A. Référence de la décision
- Cour de cassation,
- Ordonnance du 05 Mars 1997
- Numéro d’inscription au répertoire général : 96-41.209
B. Parties
- Appelante :
- Société Saga Méditerranée (anciennement Bonnieux)
- Intimés :
- M. Gabriel O…
- Société Sottrans
- 19 autres salariés représentés
C. Contexte et objet de la décision
- Litige relatif à la rupture des contrats de travail suite à un incendie ayant touché la société Sottrans.
- La société Sottrans a mis fin aux contrats de 20 salariés en invoquant un cas de force majeure.
- La société Saga Méditerranée conteste les décisions de la cour d’appel d’Aix-en-Provence qui a jugé ces ruptures injustifiées.
D. Moyens des parties
- Premier moyen : La société Saga Méditerranée argue que la cour d’appel a erronément considéré que la force majeure n’était pas constituée, malgré l’incendie ayant gravement impacté l’activité.
- Deuxième moyen : Contestation concernant l’obligation de paiement des sommes dues aux salariés, la société invoquant des contradictions dans les arrêts sur la reprise de l’activité par la société Sottrans.
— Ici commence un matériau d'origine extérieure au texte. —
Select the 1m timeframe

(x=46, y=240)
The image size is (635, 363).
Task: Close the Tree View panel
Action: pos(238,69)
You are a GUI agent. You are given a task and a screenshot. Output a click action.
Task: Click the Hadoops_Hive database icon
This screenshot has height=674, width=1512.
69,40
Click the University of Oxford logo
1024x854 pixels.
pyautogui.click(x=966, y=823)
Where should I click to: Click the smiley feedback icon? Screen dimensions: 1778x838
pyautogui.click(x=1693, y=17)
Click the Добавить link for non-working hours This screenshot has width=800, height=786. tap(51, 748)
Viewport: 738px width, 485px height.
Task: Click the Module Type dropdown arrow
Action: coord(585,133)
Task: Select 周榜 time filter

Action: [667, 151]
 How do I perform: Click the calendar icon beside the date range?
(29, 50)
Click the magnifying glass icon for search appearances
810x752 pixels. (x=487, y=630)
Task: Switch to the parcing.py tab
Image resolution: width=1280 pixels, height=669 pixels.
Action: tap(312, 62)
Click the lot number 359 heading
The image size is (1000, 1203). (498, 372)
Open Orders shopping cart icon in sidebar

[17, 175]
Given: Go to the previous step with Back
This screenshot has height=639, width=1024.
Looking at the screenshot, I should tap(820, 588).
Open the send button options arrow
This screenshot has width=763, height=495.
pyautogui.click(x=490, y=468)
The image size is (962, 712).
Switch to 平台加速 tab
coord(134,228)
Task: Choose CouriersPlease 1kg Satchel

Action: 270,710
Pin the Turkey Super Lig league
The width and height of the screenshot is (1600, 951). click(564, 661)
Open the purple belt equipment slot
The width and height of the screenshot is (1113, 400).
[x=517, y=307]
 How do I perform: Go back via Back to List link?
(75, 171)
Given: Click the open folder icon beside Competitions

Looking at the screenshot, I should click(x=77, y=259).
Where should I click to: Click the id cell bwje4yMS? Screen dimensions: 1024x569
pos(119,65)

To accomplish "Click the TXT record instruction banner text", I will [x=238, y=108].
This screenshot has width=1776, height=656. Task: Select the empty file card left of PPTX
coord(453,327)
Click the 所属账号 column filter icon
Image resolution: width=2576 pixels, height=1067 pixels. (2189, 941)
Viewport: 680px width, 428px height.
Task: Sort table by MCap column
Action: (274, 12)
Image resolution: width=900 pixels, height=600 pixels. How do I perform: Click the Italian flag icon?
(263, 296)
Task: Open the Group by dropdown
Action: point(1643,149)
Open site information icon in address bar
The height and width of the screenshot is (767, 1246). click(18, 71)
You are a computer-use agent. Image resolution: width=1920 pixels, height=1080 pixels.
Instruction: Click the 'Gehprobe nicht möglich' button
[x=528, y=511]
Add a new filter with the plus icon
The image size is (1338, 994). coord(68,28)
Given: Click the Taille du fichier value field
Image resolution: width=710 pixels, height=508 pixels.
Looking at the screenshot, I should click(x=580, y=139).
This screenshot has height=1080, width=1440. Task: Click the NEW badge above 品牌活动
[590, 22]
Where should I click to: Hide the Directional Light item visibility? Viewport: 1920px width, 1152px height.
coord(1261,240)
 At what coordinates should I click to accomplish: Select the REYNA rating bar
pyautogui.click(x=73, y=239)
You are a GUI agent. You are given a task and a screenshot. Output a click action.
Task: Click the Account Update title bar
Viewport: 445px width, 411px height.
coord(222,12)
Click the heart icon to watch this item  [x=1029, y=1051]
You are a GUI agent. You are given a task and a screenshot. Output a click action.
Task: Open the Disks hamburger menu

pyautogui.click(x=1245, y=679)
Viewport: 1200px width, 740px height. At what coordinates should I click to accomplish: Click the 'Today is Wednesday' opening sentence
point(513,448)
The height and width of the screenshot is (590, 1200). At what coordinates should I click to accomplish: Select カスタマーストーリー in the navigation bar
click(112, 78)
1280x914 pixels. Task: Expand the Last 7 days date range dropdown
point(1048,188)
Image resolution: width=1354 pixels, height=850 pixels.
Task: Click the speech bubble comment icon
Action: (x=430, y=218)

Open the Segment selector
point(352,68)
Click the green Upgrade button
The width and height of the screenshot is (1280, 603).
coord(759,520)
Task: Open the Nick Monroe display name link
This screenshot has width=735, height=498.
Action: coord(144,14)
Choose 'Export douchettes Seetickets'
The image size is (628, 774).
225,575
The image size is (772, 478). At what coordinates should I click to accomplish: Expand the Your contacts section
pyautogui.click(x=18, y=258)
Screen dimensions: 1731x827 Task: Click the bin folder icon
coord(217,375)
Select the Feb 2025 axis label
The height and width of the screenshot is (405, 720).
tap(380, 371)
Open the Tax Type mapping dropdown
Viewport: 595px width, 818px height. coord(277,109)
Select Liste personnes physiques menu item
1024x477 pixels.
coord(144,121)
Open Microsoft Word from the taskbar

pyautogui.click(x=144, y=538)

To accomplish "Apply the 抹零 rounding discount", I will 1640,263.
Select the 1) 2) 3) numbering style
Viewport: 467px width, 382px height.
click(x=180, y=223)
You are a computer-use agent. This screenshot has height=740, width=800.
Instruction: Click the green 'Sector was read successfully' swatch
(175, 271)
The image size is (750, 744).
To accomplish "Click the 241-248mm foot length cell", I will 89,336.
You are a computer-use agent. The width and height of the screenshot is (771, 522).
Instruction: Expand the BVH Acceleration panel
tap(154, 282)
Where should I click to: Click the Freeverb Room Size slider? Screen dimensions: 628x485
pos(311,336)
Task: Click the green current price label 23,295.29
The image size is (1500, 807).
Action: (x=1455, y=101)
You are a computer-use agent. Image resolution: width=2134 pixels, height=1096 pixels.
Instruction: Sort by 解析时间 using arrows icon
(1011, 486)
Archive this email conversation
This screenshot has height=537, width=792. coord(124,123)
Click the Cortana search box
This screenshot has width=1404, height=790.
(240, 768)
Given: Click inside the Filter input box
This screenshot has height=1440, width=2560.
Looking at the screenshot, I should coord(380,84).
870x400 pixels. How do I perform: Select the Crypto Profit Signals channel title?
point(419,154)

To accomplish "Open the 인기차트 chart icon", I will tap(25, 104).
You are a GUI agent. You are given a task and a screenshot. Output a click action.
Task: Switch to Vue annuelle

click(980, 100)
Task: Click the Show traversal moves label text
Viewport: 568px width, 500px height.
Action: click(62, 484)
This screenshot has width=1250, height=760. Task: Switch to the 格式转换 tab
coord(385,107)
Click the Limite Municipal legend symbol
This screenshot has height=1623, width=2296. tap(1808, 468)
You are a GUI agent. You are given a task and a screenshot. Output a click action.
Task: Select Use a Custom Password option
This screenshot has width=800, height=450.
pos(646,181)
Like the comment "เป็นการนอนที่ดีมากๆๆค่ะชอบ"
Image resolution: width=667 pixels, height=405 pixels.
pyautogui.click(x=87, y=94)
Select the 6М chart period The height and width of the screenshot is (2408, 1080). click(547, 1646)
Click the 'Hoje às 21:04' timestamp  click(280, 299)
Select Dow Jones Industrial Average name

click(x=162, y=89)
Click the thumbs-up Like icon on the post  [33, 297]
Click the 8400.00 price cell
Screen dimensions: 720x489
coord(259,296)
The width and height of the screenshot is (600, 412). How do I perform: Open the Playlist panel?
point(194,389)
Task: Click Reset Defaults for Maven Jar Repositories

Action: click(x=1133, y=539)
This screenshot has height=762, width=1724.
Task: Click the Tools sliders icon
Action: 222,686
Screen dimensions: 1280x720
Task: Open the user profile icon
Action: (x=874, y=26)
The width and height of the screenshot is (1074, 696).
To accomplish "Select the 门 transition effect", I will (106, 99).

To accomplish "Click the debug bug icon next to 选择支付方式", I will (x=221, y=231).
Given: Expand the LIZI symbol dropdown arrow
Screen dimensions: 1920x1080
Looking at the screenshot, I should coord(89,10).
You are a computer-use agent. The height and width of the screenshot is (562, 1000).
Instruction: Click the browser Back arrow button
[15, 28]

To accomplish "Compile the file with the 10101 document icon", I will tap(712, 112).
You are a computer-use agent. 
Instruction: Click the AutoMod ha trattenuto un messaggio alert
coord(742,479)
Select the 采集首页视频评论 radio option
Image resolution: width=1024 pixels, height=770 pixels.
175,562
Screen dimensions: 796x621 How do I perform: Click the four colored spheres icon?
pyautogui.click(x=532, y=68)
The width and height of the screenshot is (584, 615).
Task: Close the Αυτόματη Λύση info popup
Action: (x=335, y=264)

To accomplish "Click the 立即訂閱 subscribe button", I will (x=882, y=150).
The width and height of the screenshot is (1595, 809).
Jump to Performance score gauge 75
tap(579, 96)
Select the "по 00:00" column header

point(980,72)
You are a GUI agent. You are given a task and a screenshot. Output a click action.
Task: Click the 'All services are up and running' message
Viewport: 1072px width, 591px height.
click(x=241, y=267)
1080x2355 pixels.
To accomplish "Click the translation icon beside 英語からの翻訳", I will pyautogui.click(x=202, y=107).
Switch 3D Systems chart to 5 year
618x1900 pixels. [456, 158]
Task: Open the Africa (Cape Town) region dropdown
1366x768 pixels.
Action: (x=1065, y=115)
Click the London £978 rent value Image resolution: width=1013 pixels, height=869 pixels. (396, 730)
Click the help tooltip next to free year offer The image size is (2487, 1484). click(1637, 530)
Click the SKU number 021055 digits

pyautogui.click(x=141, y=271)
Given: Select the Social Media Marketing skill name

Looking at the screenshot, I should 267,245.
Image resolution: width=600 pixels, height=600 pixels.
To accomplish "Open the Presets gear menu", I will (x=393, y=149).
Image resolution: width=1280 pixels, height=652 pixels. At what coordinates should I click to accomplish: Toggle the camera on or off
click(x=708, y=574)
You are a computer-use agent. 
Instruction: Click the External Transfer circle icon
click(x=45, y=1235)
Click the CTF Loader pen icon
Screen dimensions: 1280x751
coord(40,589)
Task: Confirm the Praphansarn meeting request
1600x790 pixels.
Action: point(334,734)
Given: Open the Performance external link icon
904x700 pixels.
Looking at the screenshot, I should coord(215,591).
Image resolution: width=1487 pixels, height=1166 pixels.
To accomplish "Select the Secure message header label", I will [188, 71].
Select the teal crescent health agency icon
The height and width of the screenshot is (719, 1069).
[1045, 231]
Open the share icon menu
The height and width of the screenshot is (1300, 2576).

- Troisième moyen : La société Saga Méditerranée soutient qu’elle ne peut être tenue responsable des licenciements, n’ayant pas prononcé elle-même les ruptures de contrats.
E. Réponse de la Cour
- Rejet du premier moyen : La cour d’appel a jugé que l’activité de la société Sottrans s’était poursuivie par le biais d’un contrat de location-gérance, rendant ainsi la force majeure inapplicable.
- Rejet du deuxième moyen : La cour a confirmé que la société Sottrans avait donné l’intégralité de son fonds de commerce à la société Bonnieux, ce qui a justifié le maintien des obligations envers les salariés.
- Rejet du troisième moyen : La cour a rappelé que selon le Code du travail, le nouvel employeur est responsable des contrats de travail subsistant, indépendamment des licenciements prononcés par l’ancien employeur.
F. Conclusion
- La Cour de Cassation a rejeté le pourvoi de la société Saga Méditerranée.
- Cette dernière est condamnée à payer des sommes aux salariés ainsi qu’aux dépens.
- La décision de la cour d’appel est confirmée, affirmant que les licenciements étaient sans cause réelle et sérieuse.